- [Work to be completed]: Return every line in the records that contains the string "handle". Case counts.

─── Given data

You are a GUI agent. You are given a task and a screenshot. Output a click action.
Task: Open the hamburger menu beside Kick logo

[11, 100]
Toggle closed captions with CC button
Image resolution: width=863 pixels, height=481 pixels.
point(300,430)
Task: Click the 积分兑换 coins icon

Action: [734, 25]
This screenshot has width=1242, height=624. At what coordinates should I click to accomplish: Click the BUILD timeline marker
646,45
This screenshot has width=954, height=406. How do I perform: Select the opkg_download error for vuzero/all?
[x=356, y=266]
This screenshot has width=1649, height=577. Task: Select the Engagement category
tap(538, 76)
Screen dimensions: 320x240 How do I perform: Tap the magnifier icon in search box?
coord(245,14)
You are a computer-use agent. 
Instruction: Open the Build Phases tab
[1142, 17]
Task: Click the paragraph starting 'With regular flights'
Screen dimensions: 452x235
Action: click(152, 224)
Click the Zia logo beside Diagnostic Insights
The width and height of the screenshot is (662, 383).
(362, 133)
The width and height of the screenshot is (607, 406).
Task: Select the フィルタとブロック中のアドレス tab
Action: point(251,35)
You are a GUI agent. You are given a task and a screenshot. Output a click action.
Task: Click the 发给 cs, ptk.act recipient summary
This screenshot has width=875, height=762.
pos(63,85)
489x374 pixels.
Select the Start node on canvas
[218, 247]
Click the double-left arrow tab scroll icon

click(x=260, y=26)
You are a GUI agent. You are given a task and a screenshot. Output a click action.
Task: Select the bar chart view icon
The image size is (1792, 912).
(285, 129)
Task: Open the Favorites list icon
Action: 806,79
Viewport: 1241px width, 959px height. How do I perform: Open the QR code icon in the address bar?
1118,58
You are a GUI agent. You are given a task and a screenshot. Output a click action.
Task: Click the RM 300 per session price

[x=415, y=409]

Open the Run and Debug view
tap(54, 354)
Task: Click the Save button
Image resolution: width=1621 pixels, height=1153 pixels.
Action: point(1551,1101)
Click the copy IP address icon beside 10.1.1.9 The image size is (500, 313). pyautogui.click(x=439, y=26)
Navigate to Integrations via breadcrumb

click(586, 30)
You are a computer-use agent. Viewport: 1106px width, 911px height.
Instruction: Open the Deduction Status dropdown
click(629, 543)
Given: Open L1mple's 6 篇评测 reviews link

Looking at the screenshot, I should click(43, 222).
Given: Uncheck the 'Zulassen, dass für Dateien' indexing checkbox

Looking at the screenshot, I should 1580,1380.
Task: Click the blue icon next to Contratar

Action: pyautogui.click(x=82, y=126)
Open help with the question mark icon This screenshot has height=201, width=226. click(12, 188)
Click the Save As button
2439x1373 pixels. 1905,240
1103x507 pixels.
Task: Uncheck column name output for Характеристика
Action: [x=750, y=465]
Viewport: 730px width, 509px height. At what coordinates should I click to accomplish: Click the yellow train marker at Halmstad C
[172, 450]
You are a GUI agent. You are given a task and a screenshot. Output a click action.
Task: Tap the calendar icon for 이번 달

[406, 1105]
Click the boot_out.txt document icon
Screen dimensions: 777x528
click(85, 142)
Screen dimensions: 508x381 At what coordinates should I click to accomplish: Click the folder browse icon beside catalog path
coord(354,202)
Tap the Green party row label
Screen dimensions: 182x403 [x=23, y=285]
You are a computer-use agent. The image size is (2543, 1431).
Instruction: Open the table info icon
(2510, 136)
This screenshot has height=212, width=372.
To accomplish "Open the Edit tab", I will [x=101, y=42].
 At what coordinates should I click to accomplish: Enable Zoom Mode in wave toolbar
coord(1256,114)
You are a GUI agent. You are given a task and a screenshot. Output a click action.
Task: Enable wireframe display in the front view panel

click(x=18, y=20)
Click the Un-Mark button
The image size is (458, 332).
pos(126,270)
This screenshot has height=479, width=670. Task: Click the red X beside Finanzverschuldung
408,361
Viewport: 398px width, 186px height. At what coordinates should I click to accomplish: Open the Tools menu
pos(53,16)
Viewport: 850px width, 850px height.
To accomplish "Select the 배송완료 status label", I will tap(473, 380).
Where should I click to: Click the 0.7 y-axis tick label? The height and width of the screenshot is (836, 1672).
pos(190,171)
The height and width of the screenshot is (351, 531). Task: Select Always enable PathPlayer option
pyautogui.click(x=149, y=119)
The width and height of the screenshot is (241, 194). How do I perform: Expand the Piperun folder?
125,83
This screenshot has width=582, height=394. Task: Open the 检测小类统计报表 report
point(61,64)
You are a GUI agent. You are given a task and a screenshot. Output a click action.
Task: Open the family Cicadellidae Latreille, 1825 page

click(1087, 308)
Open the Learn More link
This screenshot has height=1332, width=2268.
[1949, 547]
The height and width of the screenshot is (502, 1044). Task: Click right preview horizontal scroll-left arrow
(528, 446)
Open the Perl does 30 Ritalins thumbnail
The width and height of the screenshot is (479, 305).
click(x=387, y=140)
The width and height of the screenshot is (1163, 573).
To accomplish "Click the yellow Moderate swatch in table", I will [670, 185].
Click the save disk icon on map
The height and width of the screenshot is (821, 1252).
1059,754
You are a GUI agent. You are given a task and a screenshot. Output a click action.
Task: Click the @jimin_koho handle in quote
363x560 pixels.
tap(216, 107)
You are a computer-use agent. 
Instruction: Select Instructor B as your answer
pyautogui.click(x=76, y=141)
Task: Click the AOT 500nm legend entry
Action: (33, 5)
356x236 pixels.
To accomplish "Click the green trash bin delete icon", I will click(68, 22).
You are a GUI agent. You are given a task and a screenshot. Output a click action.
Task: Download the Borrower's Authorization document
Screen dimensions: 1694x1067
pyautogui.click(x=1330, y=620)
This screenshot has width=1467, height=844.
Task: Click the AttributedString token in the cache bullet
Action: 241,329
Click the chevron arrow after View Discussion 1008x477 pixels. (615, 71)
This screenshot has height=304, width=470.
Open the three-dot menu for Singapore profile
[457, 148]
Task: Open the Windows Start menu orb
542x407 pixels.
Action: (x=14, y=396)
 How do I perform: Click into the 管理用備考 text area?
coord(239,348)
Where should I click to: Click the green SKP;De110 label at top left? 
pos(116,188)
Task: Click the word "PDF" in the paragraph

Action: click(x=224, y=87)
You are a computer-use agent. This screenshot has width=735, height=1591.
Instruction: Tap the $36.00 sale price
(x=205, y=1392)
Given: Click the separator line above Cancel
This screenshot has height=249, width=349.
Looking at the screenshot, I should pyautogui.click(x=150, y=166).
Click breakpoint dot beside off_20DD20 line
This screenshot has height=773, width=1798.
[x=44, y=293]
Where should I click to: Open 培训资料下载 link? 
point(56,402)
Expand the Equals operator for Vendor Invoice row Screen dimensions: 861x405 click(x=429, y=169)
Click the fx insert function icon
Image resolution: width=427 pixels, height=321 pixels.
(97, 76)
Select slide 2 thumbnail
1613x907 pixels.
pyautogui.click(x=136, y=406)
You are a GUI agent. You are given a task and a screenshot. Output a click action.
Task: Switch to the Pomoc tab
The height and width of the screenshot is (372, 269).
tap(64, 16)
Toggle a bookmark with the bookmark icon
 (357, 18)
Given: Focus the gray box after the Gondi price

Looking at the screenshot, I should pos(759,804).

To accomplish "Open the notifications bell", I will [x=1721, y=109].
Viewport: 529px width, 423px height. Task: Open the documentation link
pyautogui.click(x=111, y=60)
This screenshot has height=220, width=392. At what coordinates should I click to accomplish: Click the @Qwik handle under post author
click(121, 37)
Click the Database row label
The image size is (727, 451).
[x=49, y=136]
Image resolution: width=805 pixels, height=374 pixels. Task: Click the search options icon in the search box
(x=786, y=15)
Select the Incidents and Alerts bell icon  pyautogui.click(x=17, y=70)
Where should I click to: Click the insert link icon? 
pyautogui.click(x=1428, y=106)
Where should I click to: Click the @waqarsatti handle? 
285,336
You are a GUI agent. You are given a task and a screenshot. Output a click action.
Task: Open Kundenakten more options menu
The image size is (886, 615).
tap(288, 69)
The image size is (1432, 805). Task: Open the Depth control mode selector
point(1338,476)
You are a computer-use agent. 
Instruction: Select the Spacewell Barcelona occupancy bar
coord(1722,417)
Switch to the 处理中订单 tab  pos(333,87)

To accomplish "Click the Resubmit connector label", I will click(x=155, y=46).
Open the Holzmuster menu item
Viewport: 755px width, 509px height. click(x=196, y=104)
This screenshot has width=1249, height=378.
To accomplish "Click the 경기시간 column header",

──────

- [Result of this exercise]:
Task: Click the @jimin_koho handle in quote
This screenshot has height=220, width=392. At what coordinates should I click to accomplish: Click the @Qwik handle under post author
Where should I click to: Click the @waqarsatti handle? 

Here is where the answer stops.